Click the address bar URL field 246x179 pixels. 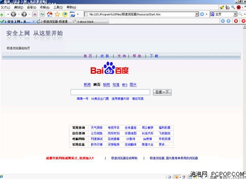tap(140, 14)
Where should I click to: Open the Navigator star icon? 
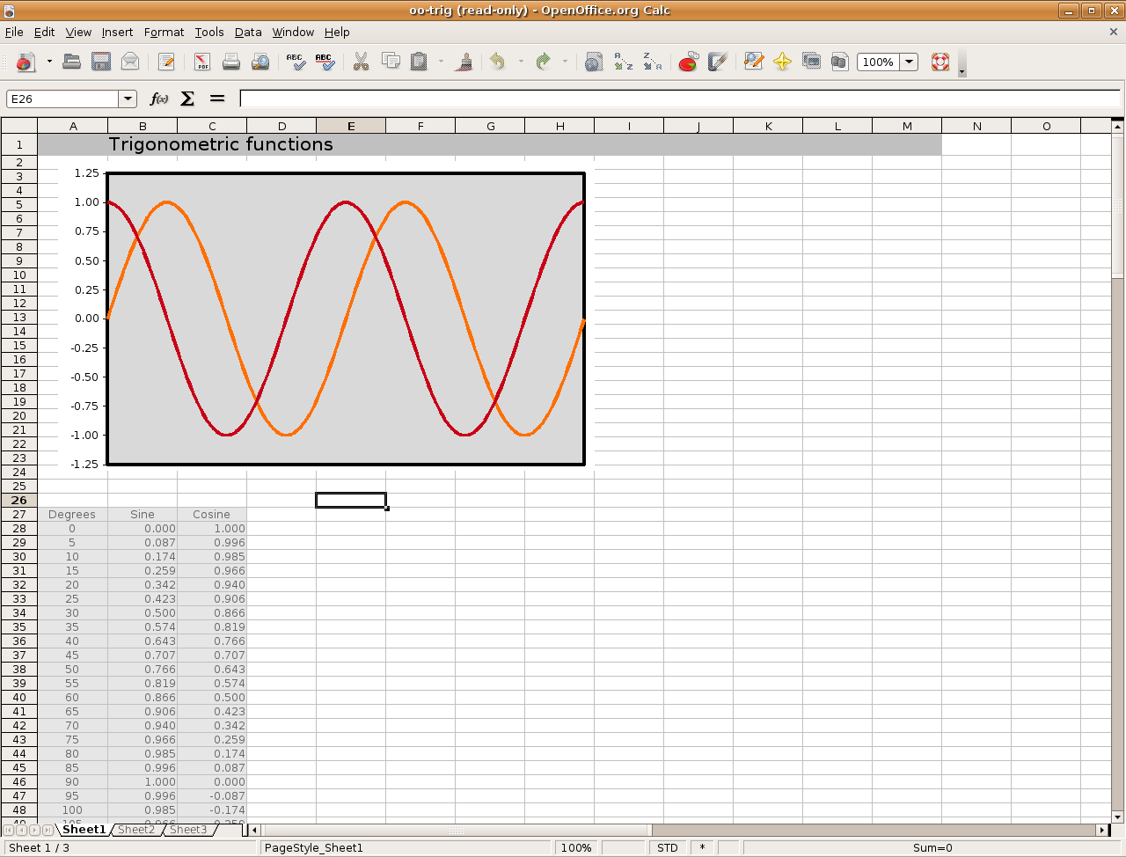782,62
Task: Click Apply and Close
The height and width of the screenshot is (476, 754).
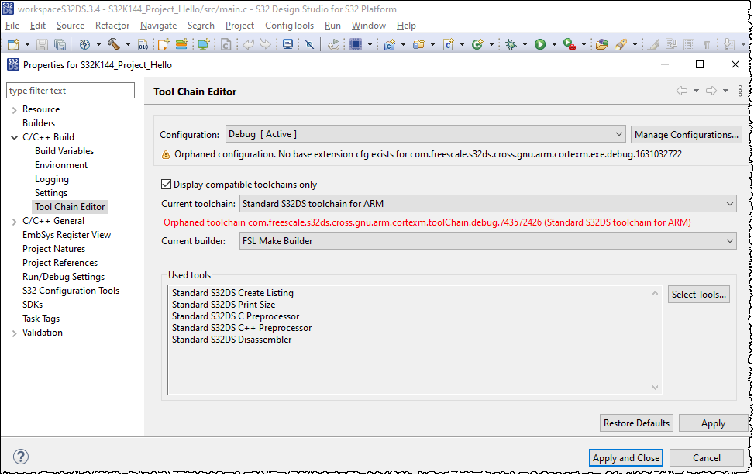Action: pos(625,457)
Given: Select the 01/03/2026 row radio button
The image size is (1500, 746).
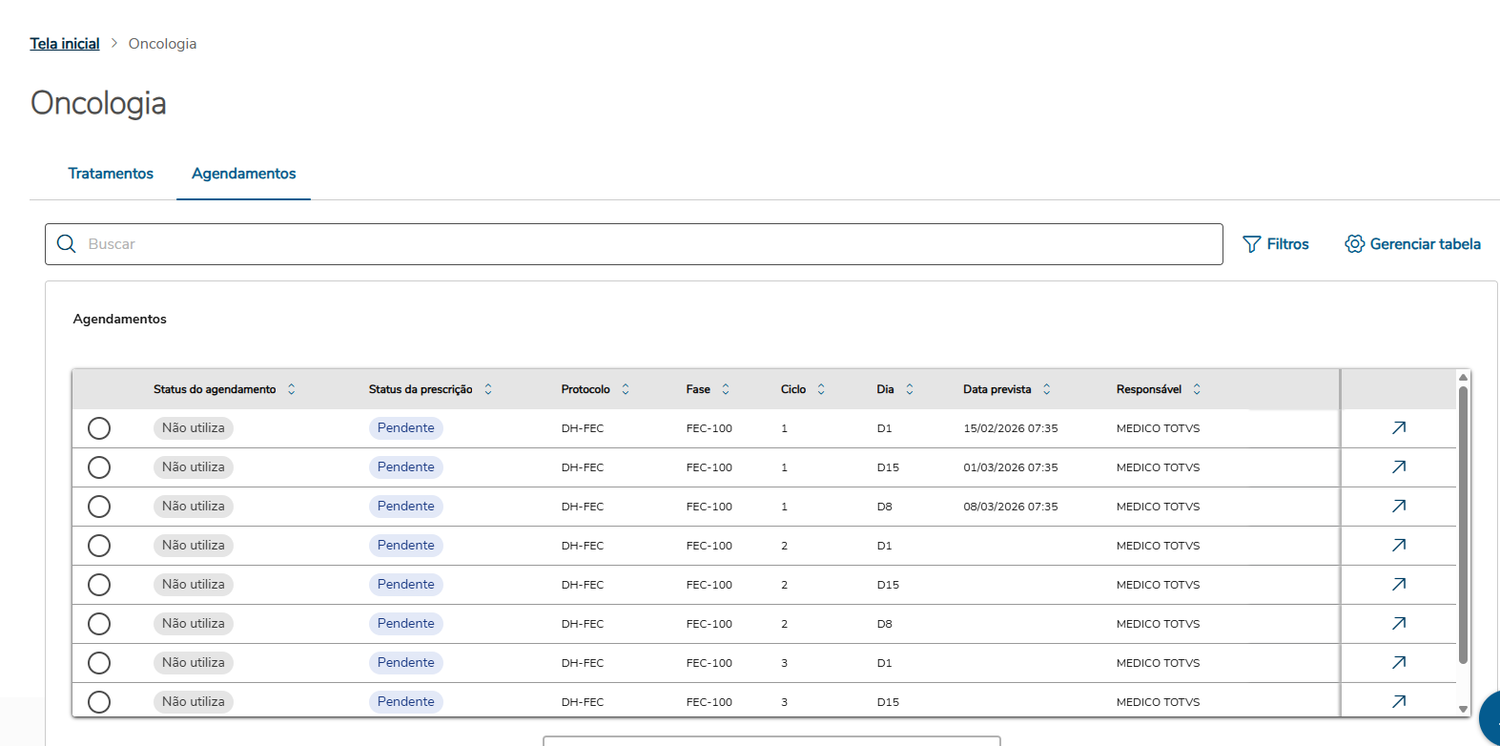Looking at the screenshot, I should [x=99, y=467].
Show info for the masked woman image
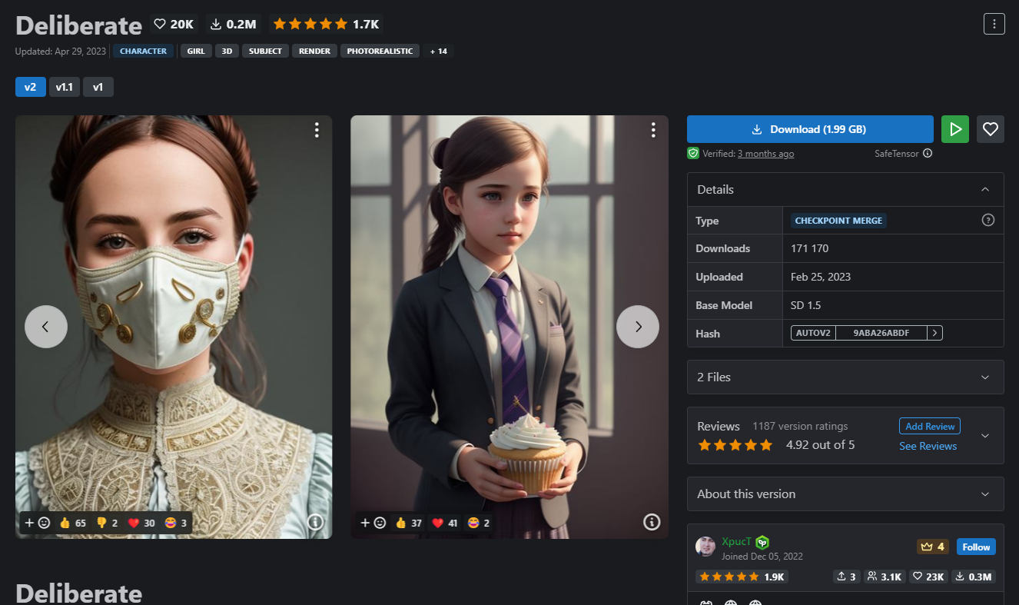Viewport: 1019px width, 605px height. (315, 523)
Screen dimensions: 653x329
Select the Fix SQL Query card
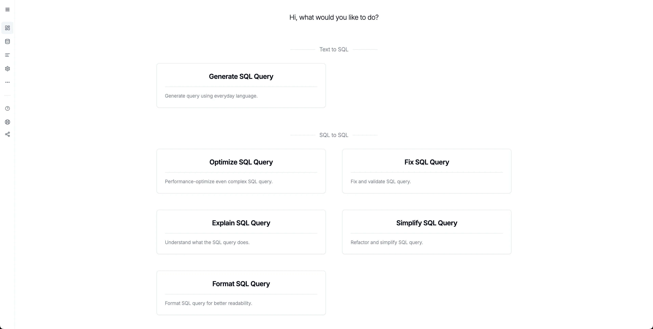click(x=426, y=162)
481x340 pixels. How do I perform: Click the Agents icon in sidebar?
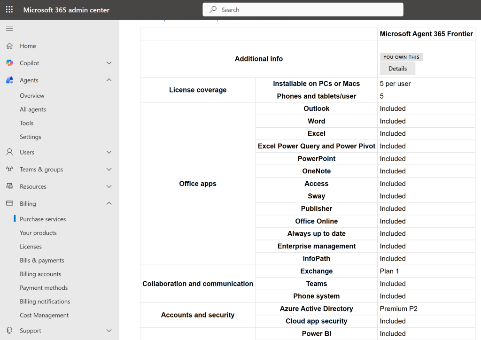pos(9,80)
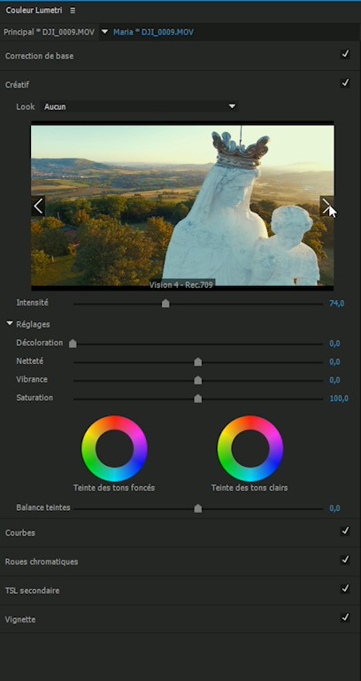The height and width of the screenshot is (681, 361).
Task: Click the Teinte des tons clairs color wheel
Action: [250, 449]
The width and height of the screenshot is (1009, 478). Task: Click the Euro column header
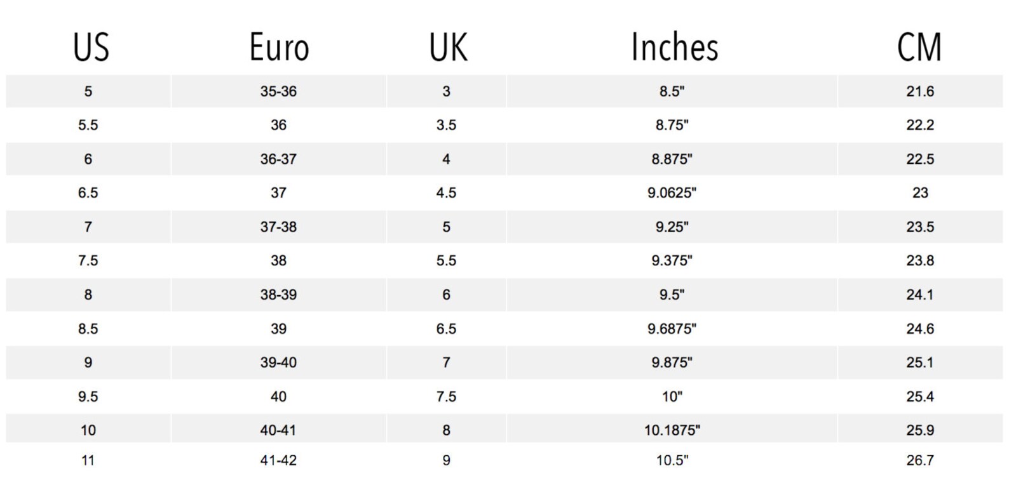(279, 47)
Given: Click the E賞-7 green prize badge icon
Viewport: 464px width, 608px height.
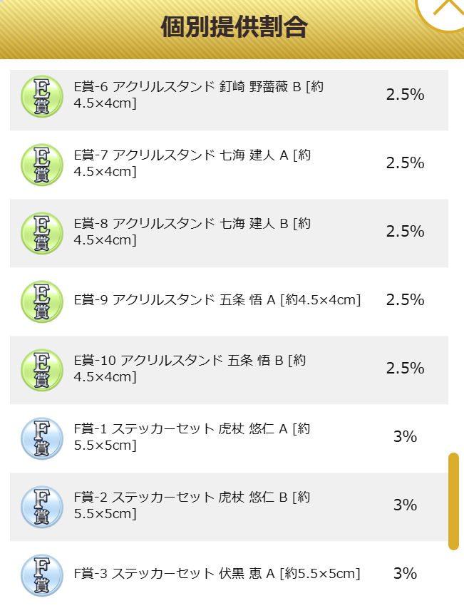Looking at the screenshot, I should point(42,165).
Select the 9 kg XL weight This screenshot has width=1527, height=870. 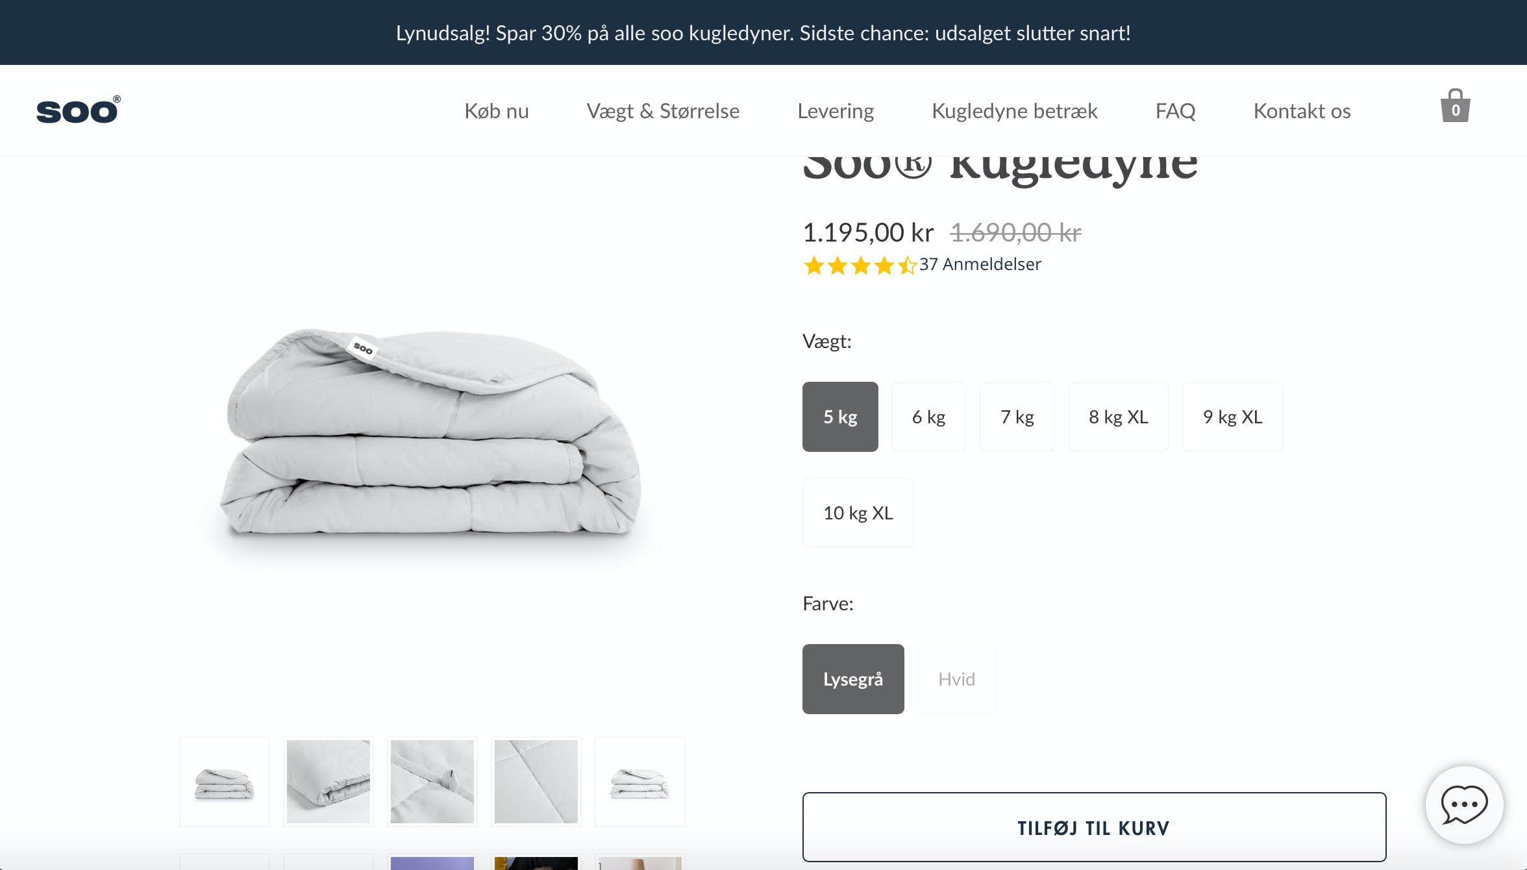(x=1232, y=417)
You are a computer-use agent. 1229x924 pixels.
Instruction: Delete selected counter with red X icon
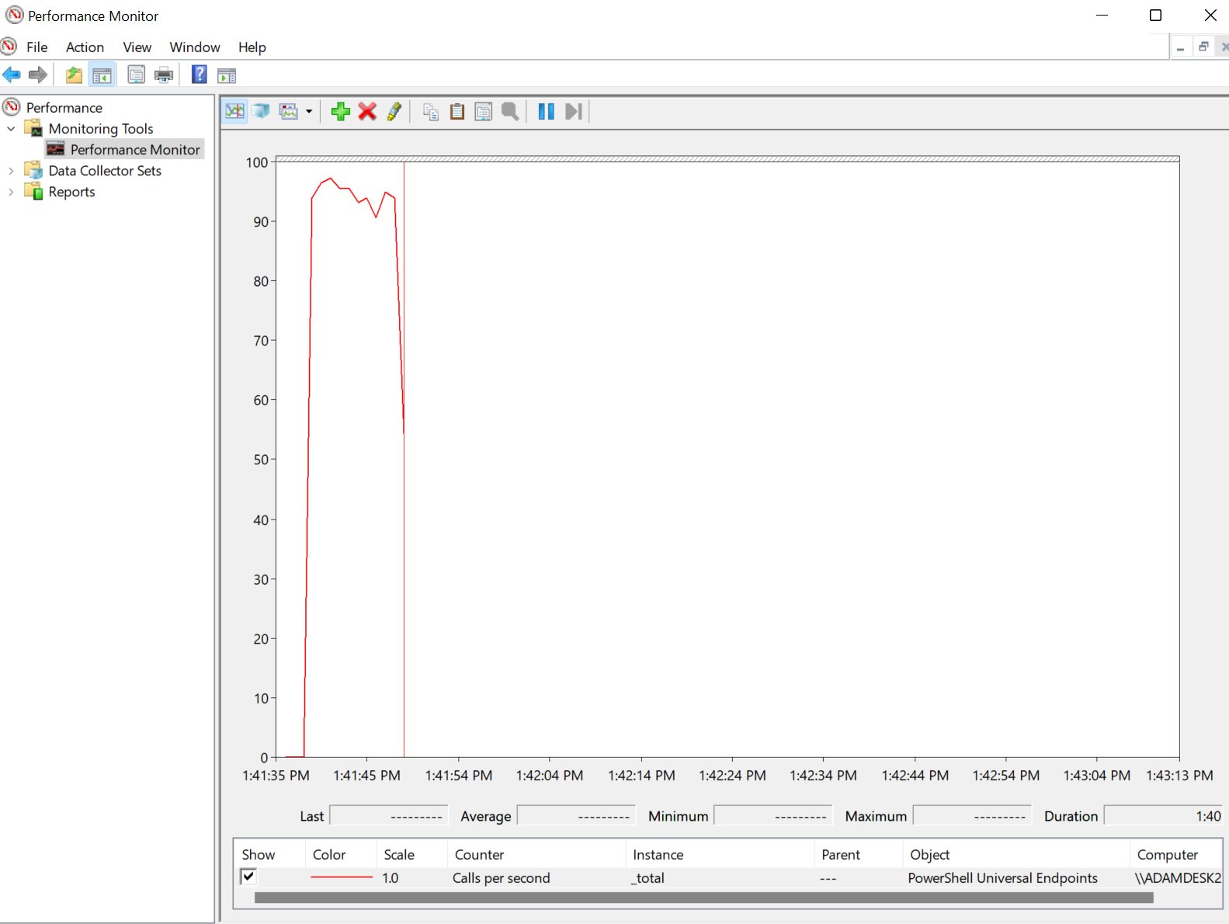[x=367, y=112]
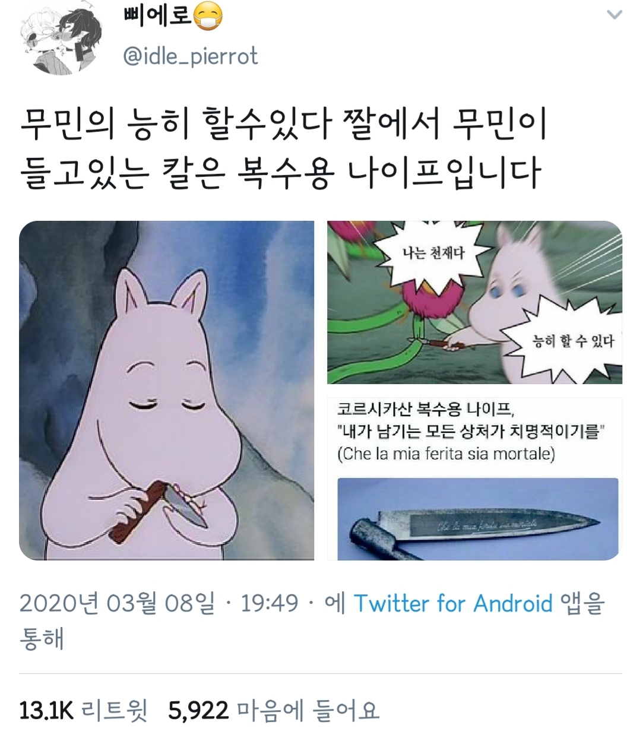Open the Corsican revenge knife image
627x741 pixels.
pyautogui.click(x=474, y=479)
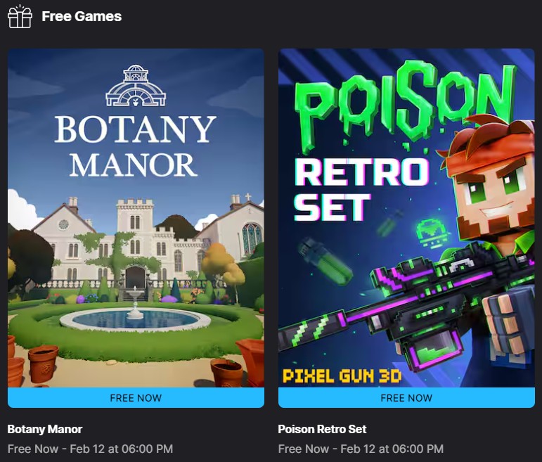Open the Free Games section heading
The image size is (542, 462).
[82, 16]
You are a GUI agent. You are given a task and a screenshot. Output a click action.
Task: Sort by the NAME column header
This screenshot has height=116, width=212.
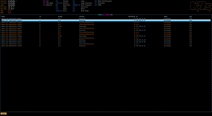tap(4, 16)
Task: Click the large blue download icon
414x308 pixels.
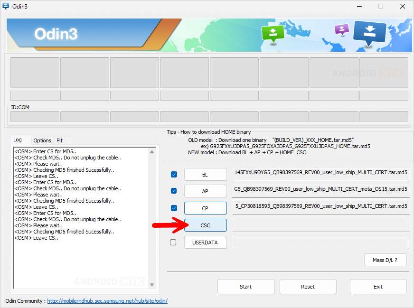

┄┄┄┄┄┄

ABOUT THIS TASK >>
Pictures stay out of this copy. Retype exactly the lines from the one with "You are a GUI" through the last line of the data, both ends included, and nothing more.

TASK ANSWER >>
You are a GUI agent. You are given a task and a screenshot. Output a click action.
Task: Sort by the NAME column header
This screenshot has height=116, width=212.
tap(4, 16)
Task: Click the large blue download icon
414x308 pixels.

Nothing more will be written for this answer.